7/22/06

Can you email me now?

I've just wasted another hour trying to track down the early Sixties Yogi Bear episode when a mad scientist visits Jellystone in a small trailer and switches Yogi's brain with a chicken's. Metal colanders always make me think of the Yogi brain trade. This is the only Yogi cartoon that made any impact on me, although I vaguely remember the picnic baskets.

I must have been six or seven at the time, so about the age when kids started hearing lectures about not getting into cars with strangers. We had an incredibly secure childhood in a neighborhood where we couldn't make much of a move without being in view of a mommy looking out her kitchen window, so we were able to run and play all over the block, and ride bikes all around the neighborhood.
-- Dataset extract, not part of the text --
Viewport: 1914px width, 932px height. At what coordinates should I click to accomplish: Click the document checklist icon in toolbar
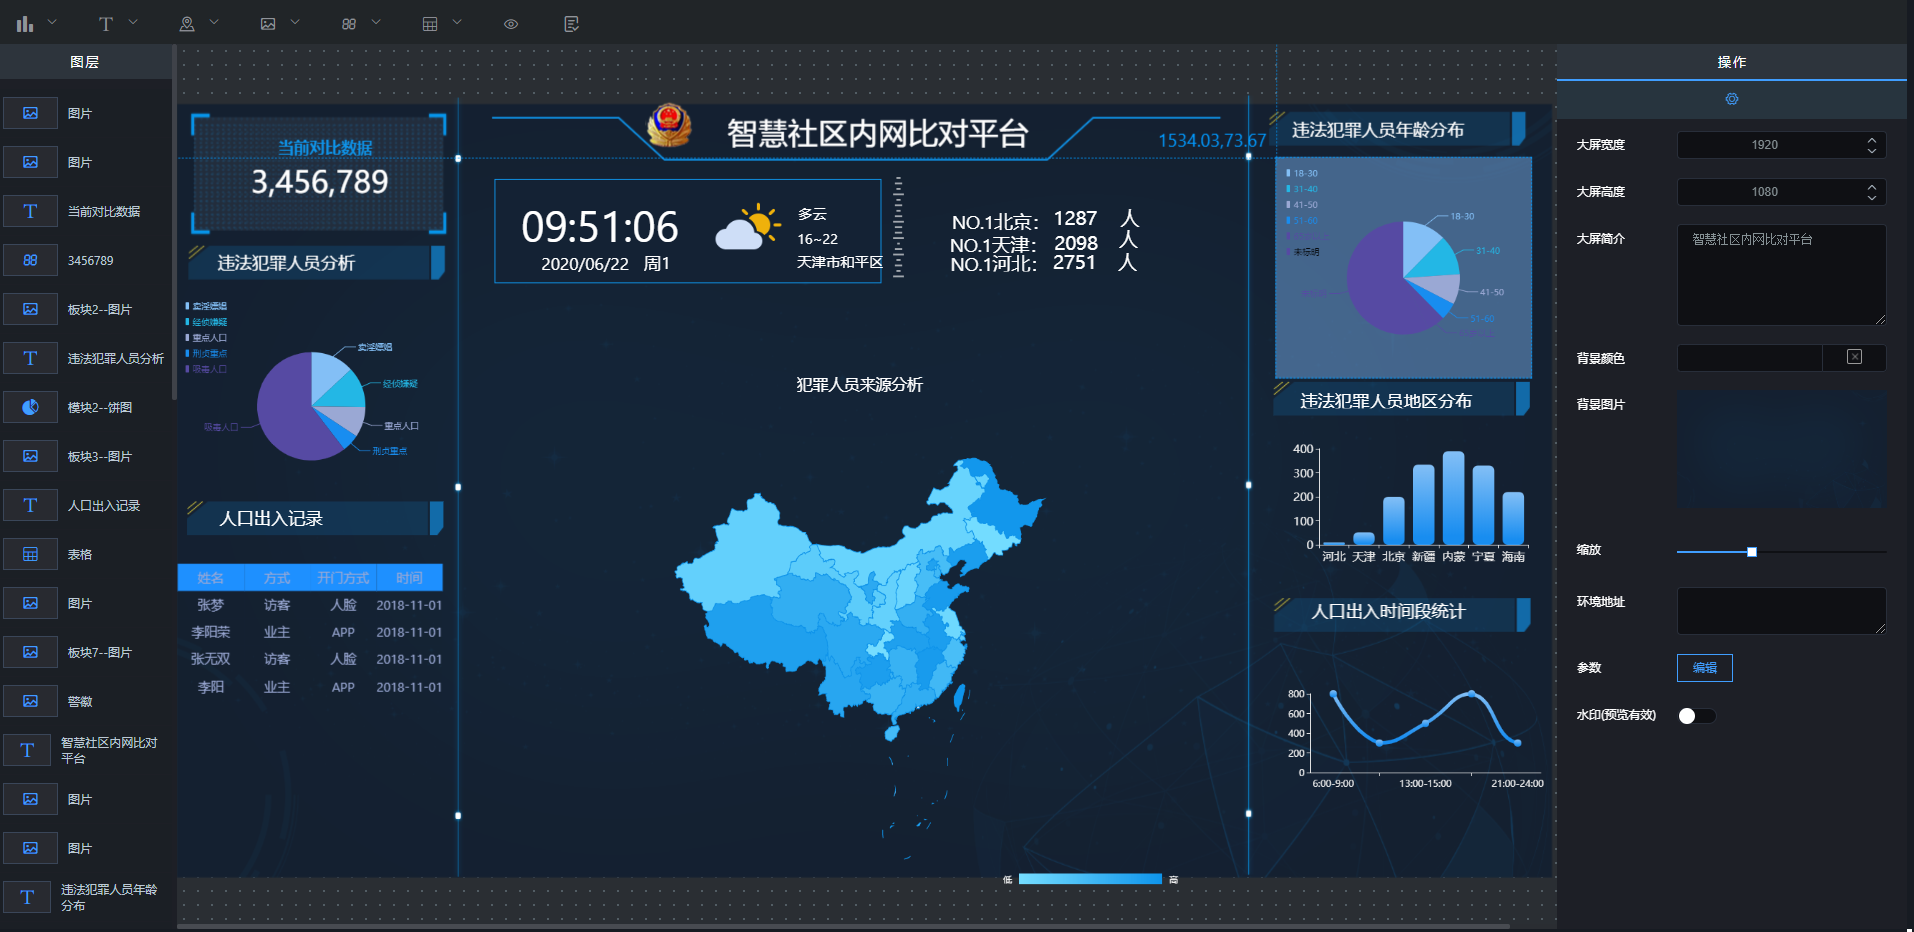click(572, 23)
We kids made our own entertainment most of the time, and participated in far fewer adult-organized activities than kids do now.

I somehow equated the warnings about strangers in cars with the Yogi cartoon. Get in a car with a stranger, and that mad little scientist will put a colander on your head, hook up some wires, and swap your brain! Come to think of it, maybe that cartoon is where our president got all his ideas about scientists!




I don't really believe Al Gore invented the internet, of course, but a bit of Yankee ingenuity has improved my son's access to email. Son Two is spending the summer doing an internship in a sweltering foreign country without air conditioning (and I don't mean St. Louis). Al Gore is probably doing his global warming slide shows somewhere in a/c comfort.

The sweltering summer interns have rigged up wires from a USB port through a metal sieve which they dangle out the window of their apartment. This soup-cans-and-string contraption somehow sucks internet vibes out of thin air, or at least picks up signals from WiFi or routers in other apartments in the building.

Communication sure has come a long way since I used to sit in the treehouse writing notes and lowering them in a bucket on a rope to my siblings. There was a nice breeze up there most of the time, and the wood was satisfyingly warm. It was very safe, and I never clucked.